AFTER a year on the drip, Simon decided to give a TPN party, to celebrate a year of surviving on TPN. "A year down the line", said the invitation, though I'm not sure everybody got the joke. They just like to have a party, and there have always been goodparties at the rectory. As usual it was a faith supper, which means you just hope everybody brings something. There was inevitably a prodigious quantity of sausage rolls. Simon had a night off the drip, but Theo and I festooned the stand with balloons anyway. Simon was resplendent in a new apple green chambray shirt. The guests included parishioners, family (mother and three sisters), local clergy, the curate, gay friends from Sheffield, local teachers, ex-miners, social workers, two woman priests, both recently ordained, artists and pensioners.

Since February, Simon has also had viral activity in the eye. Without treatment he could be blind. So now he has an additional two or three hours a day of infusion to control the eye infection. "If you had told me two years ago this would happen," he sa y s, "I'd have said I couldn't cope, I'd rather be dead."

Instead, at an Aids conference in December, he could say: "Living with the prospect of dying, life does take on a vivid intensity. Relationships deepen, family, friends - there isn't time to waste by not saying and showing what you feel. Colours are morereal, beautiful things, places, people are more overwhelming, captivating, alive. Sometimes it does all dissolve into pointlessness and futility and frustration but most of the time - so far - I live as strongly as I can. I don't want to die. I know we all do die, but I passionately don't want to die, so I'm determined to live - really live - until I do."
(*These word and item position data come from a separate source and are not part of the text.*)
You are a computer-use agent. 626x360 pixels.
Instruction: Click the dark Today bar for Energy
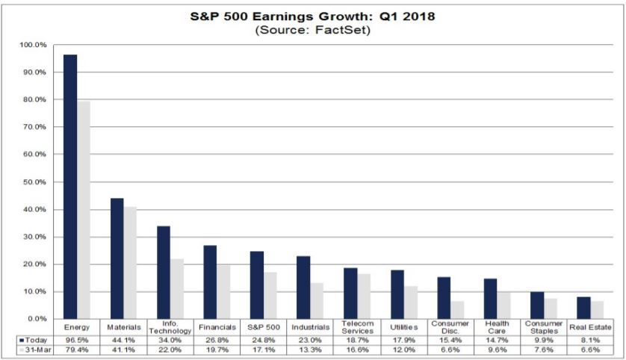(69, 187)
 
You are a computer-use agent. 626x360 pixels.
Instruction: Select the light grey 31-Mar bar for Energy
(83, 210)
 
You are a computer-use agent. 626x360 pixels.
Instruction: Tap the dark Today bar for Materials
(117, 258)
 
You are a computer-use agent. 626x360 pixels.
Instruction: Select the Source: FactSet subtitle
(313, 31)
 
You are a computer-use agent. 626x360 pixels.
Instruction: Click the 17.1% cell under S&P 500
(263, 350)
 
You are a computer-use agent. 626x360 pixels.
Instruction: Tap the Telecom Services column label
(356, 327)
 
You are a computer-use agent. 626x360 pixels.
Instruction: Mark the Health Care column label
(496, 327)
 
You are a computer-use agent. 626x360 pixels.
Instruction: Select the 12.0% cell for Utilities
(403, 350)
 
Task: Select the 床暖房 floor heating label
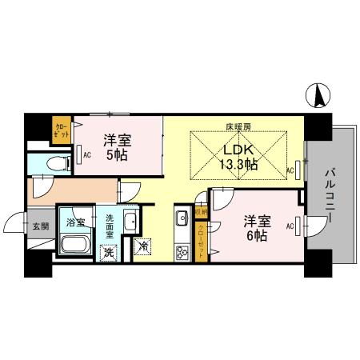point(237,127)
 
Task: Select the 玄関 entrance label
point(41,227)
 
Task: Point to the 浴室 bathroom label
point(76,221)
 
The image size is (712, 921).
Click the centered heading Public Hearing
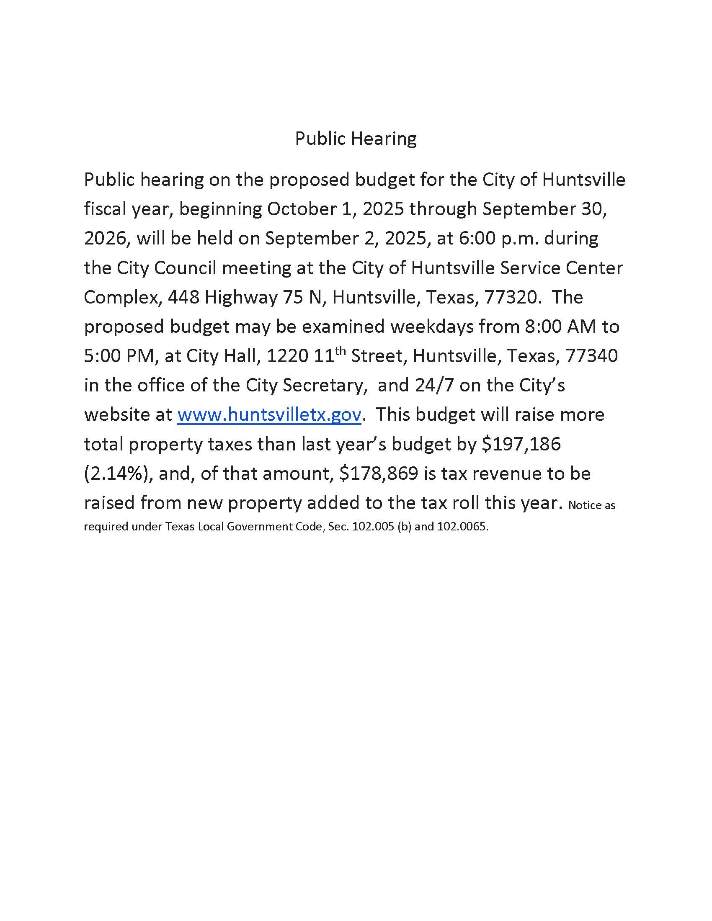click(x=356, y=139)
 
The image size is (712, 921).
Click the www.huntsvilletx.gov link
click(x=269, y=414)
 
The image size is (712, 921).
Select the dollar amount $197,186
click(x=521, y=444)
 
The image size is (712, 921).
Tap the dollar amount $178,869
click(x=379, y=473)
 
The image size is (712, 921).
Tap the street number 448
click(x=183, y=297)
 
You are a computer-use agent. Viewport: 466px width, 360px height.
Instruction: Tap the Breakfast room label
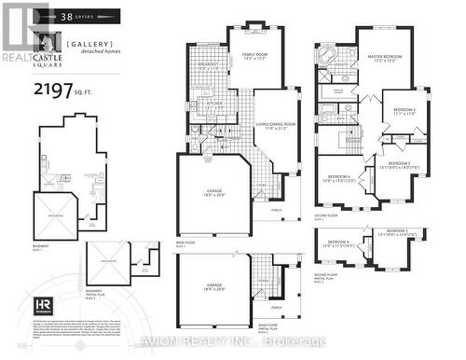[208, 65]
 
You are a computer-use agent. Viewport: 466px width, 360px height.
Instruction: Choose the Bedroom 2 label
[404, 110]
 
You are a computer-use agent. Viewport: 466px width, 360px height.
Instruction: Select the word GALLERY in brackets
[89, 43]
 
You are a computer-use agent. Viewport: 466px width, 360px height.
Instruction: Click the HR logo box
[43, 305]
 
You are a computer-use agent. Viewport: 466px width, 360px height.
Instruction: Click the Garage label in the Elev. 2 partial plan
[214, 287]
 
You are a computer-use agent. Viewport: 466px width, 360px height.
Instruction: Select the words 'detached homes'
[90, 53]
"We are going through a difficult time," Walter says. "But with God's help, we are going to come through it. And we hope people will realise it's for them as well. We're saying: open your mind, open your heart, open your hands to everybody. We hope that people out there will accept what we've done and Simon and what he has done."

! `Simon's Cross' will be tonight's `Everyman' programme, on BBC1 at 10.30pm.